Currently, a breakthrough technology called blockchain (Nakamoto, 2008) is receiving ever-increasing attention, with approximately $300 million invested in 2016 (Dinh, Liu, Zhang, Chen, Ooi, Wang, 2018, Gatteschi, Lamberti, Demartini, Pranteda, Santamaría, 2018). Bitcoin (Nakamoto, 2008) is the most well-known application of blockchain. A blockchain is a distributed database with strong security protection. Each node in a blockchain maintains a ledger shared with the other nodes. As long as a transaction (information) is recorded on a blockchain, security assurance can be exponentially improved over time. The essential characteristics include immutability, consensus, finality, and provenance. Since 2014, the Ethereum blockchain (Dannen, 2017) protocol has been equipped with a function of smart contracts to improve the programming ability of Bitcoin. A smart contract is a distributed and Turing-complete program. As a result, the outcome of a smart contract is solid and verified by each node, which can effectively enhance security and scalability.

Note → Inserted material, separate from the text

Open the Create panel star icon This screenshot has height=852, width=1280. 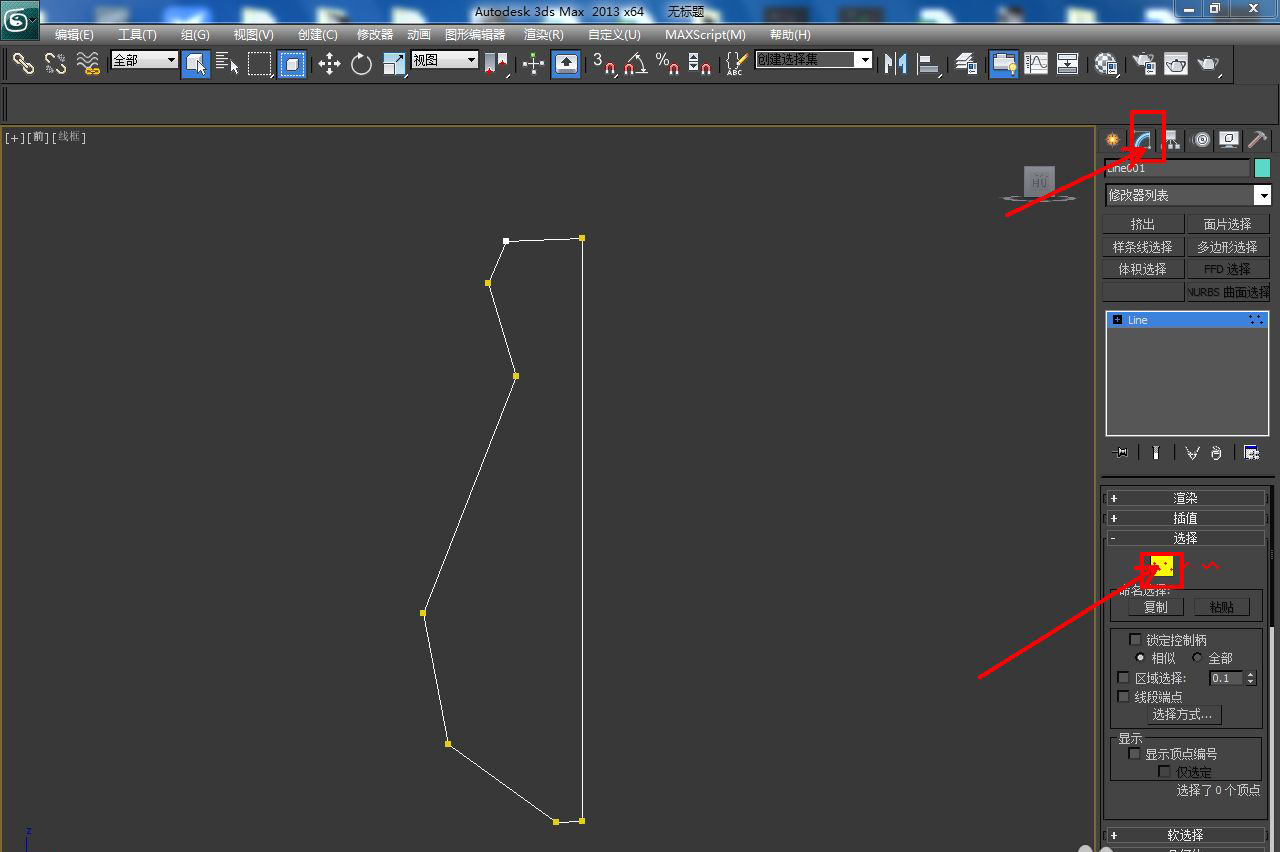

In this paper, we propose a blockchain-based firmware updating platform with efficient batch verification to enhance security and scalability for IoT devices. First, a smart contract is used to perform the autonomous updating procedure, and to ensure that the download URL and checksum of the latest firmware file are malware proof. Next, we integrate the virus scanning website VirusTotal (Google, 2017) into our smart contract to check whether any malware is embedded in the latest firmware. To improve scalability, batch verification for signatures is proposed to facilitate must-do multiple signature verifications.¹

To summarize, the contributions of this paper include (1) ensuring firmware integrity, (2) detecting malicious code, (3) improving scalability, (4) reducing occurrences of. DDoS and advanced persistent threat (APT) motivation, and (5) shortening signature verification time.

The remainder of this paper is organized as follows. In Section 2, related work is surveyed. The security requirements and cryptographic preliminaries of our scheme are discussed in Section 3. The proposed blockchain-based firmware updating platform is described in Section 4. In Section 5, we describe the security analysis and performance evaluations. The platform prototype is implemented and set up to verify our mechanism in Section 6. We conclude the paper in Section 7.